DeepSeek-V3.1 and GPT-5.4 nano score almost the same on the Noometry Index (42.8 vs 41.9), so choose on price, context window or the category you care about most.

### Which is cheaper, DeepSeek-V3.1 or GPT-5.4 nano?

DeepSeek-V3.1 is cheaper. It lists at $0.25 per million input tokens and $0.95 per million output tokens; GPT-5.4 nano lists at $0.20 and $1.25.

### Is DeepSeek-V3.1 or GPT-5.4 nano better for coding?

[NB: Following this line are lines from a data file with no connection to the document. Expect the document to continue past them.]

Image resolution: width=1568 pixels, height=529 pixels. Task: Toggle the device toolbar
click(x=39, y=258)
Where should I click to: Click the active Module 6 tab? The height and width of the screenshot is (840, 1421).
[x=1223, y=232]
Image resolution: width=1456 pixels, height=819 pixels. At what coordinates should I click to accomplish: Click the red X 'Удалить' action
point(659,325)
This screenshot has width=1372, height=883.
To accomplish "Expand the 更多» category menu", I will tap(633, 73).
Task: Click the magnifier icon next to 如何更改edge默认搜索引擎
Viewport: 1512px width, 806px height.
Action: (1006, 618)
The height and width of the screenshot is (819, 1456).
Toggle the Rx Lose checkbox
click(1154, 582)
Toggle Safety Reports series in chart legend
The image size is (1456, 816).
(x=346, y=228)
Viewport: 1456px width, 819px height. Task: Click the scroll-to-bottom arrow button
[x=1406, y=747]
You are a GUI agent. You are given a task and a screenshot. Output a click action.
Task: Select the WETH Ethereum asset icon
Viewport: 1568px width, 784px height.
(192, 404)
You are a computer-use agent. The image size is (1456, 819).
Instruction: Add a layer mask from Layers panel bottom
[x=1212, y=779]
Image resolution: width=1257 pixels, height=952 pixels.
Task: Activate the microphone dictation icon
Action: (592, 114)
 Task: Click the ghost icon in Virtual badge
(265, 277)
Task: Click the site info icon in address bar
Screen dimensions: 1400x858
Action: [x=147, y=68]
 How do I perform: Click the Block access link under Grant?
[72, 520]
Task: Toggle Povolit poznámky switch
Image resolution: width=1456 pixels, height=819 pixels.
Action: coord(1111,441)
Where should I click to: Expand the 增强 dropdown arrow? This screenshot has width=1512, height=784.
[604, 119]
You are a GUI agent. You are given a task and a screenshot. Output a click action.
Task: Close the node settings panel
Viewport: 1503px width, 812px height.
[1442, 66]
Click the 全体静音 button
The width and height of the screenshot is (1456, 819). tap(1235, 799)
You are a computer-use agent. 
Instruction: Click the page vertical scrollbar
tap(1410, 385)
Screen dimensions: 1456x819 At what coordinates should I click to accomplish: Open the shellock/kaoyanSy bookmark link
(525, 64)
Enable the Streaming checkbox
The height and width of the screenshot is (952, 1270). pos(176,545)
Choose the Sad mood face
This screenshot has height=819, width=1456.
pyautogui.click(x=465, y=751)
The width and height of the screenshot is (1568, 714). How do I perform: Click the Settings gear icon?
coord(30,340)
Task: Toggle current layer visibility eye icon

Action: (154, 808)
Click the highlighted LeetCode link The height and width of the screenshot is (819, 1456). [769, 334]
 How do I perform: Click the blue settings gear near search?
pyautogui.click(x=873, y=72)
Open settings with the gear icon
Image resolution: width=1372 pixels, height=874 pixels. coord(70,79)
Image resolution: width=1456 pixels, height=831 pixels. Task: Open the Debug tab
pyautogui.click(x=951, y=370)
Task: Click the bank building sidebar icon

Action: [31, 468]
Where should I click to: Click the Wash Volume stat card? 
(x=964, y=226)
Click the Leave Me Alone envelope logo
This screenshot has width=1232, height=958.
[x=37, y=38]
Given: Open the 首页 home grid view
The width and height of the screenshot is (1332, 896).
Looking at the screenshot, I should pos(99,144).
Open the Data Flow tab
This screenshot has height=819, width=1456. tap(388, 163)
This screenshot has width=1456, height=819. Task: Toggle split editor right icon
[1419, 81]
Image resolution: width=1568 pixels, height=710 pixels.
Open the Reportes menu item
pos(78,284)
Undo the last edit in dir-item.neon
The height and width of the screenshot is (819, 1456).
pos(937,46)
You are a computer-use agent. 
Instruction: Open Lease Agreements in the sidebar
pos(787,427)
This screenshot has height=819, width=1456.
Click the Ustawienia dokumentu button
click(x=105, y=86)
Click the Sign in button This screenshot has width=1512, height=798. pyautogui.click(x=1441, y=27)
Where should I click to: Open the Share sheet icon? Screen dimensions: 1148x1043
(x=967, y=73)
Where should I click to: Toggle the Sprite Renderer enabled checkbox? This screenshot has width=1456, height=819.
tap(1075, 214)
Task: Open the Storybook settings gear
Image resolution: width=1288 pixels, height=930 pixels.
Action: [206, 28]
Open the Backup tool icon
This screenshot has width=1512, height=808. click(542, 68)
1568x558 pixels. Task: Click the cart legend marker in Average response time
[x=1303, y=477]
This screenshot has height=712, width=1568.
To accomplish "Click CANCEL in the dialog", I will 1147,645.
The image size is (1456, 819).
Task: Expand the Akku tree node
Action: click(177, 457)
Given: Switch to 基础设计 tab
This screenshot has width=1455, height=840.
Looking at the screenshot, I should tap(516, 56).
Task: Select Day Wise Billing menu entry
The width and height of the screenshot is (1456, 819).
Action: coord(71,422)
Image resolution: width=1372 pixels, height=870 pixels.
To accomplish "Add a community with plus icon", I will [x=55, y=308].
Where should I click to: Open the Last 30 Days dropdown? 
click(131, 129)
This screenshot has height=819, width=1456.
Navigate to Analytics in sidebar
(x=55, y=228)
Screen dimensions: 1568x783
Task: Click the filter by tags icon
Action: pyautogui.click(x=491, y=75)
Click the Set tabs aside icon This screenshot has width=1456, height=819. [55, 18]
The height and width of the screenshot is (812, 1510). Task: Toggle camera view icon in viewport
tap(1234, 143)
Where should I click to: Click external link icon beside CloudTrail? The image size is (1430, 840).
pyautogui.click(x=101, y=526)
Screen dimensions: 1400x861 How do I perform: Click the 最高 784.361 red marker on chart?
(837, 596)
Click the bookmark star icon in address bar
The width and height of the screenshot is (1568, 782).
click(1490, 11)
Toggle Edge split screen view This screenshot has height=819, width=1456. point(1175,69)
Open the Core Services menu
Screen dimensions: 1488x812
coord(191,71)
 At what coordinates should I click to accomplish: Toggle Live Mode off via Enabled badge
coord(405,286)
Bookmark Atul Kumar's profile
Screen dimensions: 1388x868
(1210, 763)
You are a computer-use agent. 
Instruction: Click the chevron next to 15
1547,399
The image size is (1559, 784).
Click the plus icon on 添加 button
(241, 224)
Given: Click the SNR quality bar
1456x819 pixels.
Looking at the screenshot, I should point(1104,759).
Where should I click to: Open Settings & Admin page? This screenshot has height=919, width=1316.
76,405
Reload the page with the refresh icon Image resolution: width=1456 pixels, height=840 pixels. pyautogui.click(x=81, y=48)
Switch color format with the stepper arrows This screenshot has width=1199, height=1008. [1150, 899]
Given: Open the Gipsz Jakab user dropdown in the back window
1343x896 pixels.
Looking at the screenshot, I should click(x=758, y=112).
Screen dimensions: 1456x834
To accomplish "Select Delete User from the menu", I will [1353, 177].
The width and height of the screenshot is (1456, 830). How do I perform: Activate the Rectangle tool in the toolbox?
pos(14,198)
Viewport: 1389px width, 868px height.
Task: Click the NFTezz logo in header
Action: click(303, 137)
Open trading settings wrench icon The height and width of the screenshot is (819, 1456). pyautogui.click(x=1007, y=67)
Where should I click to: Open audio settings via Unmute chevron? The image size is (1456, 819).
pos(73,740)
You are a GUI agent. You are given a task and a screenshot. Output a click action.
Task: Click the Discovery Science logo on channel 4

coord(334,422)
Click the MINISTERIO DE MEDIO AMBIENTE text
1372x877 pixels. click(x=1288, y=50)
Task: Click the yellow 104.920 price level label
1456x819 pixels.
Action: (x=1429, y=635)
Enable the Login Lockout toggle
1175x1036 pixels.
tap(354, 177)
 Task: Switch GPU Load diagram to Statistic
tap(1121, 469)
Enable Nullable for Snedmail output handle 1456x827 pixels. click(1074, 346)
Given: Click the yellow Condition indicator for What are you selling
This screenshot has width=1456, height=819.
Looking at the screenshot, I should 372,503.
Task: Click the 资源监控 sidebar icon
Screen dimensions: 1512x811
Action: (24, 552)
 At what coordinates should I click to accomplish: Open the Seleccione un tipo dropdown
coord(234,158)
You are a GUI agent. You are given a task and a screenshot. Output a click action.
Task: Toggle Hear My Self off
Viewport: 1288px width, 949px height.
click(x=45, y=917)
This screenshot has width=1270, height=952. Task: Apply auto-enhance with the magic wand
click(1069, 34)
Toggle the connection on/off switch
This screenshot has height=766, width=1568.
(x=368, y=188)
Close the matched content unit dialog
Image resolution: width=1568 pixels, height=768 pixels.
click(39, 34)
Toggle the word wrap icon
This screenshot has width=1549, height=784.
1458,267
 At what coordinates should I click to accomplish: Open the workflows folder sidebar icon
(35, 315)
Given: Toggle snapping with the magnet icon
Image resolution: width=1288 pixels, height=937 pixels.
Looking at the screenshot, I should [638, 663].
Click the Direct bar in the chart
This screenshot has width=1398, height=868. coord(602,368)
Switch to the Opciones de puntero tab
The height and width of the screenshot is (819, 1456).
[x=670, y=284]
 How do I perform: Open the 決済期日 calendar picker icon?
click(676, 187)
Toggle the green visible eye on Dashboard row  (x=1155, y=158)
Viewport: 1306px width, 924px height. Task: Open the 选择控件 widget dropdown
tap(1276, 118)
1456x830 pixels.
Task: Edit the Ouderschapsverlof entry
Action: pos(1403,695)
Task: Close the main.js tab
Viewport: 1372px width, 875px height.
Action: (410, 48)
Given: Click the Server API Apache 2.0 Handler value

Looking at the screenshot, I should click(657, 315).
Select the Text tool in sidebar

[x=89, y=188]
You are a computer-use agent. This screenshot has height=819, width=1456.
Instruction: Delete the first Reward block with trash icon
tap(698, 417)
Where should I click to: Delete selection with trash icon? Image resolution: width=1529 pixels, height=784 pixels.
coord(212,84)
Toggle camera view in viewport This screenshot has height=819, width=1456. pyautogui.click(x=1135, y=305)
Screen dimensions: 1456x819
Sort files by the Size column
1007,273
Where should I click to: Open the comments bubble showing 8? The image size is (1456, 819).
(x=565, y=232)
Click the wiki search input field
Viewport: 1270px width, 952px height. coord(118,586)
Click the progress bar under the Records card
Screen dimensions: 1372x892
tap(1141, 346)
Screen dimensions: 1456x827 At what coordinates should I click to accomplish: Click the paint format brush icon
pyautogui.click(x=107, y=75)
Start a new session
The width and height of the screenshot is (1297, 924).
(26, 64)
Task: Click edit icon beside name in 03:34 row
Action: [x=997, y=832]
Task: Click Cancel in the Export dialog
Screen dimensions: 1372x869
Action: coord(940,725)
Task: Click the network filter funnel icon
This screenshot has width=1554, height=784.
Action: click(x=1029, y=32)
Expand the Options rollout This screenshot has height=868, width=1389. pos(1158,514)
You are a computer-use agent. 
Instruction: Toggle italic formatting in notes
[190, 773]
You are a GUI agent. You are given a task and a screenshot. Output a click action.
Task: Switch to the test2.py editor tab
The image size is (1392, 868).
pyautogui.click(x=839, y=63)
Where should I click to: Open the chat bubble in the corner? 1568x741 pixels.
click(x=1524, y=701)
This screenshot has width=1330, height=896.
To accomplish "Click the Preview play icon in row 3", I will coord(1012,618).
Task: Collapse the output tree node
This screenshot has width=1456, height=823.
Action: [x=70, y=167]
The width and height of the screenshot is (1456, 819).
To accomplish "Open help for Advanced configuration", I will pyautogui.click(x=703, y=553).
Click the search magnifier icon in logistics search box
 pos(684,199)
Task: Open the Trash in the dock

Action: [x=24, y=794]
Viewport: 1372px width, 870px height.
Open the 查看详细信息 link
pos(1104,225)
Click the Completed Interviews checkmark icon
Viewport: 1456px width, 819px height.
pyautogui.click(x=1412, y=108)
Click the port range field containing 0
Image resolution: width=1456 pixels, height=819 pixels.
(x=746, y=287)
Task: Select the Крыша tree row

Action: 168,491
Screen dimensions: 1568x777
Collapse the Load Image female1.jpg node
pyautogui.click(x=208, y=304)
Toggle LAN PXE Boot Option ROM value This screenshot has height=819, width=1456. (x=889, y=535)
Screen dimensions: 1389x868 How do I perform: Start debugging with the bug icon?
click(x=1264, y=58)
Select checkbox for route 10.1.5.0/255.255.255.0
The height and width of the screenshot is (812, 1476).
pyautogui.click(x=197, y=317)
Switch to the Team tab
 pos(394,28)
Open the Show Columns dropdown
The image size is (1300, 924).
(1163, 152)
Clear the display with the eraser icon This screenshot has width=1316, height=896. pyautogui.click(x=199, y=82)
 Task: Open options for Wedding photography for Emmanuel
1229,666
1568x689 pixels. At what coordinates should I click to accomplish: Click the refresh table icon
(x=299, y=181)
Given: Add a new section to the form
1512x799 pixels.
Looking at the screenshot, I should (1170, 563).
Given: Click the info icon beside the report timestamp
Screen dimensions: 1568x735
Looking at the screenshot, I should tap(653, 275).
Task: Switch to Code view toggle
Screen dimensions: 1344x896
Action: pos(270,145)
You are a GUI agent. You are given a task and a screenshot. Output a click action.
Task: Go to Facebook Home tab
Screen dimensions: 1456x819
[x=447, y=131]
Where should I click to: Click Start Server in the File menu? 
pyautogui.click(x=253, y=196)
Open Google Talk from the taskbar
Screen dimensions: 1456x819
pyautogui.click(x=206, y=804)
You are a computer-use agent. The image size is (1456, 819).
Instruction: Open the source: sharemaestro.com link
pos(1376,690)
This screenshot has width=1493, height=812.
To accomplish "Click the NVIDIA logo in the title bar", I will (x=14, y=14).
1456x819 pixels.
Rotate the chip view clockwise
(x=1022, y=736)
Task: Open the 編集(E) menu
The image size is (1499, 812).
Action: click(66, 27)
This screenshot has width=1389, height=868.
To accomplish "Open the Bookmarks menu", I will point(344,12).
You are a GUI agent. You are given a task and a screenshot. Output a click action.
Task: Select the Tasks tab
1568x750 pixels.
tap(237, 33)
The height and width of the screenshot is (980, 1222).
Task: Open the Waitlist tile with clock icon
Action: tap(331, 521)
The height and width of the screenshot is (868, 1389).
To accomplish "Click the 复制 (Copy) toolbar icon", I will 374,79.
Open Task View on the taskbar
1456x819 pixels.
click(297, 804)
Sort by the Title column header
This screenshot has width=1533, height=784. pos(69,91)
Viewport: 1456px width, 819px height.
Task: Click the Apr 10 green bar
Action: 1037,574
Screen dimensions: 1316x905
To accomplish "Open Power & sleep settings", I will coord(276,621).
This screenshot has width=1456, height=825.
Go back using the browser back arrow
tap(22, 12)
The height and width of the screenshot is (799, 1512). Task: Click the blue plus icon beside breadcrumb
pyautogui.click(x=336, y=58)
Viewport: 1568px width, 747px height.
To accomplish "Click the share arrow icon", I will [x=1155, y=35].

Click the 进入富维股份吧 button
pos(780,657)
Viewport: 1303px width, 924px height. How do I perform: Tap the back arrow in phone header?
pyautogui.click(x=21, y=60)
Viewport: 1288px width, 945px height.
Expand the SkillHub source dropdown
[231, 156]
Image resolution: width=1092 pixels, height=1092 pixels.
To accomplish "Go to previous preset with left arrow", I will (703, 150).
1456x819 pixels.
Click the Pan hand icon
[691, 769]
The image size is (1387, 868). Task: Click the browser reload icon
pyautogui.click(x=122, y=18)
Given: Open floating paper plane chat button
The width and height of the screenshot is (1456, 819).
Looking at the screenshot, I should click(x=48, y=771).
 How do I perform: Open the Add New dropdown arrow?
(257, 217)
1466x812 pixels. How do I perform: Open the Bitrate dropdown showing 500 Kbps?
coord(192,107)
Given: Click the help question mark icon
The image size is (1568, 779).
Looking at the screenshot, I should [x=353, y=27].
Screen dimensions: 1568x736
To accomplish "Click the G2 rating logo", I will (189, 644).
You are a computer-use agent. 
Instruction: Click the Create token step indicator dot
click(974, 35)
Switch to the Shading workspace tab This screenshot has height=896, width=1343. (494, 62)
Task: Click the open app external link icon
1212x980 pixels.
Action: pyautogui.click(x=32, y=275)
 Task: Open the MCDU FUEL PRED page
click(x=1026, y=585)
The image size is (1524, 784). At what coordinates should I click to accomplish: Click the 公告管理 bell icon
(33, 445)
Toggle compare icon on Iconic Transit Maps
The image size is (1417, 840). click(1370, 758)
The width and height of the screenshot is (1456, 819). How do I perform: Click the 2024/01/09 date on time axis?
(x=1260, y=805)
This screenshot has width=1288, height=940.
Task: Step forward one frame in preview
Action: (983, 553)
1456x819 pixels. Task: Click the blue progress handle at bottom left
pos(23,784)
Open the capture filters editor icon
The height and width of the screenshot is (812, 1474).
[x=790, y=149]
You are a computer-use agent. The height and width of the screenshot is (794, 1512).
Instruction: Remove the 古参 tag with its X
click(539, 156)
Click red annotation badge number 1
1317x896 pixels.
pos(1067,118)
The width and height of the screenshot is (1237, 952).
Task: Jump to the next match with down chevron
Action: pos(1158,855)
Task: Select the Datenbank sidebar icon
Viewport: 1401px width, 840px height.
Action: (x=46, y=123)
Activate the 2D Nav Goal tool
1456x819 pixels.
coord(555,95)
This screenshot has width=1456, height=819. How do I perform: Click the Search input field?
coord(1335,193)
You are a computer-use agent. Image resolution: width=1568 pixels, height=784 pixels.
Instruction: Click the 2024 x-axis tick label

GPT-5.4 nano scores higher on coding benchmarks: 43.6 versus 40.3 in the Noometry coding category.

### Which has the bigger context window?

GPT-5.4 nano does, with 400K tokens against 164K.

### How many benchmarks do DeepSeek-V3.1 and GPT-5.4 nano share?

24 benchmarks have published results for both models. DeepSeek-V3.1 has 27 scored results on Noometry and GPT-5.4 nano has 40.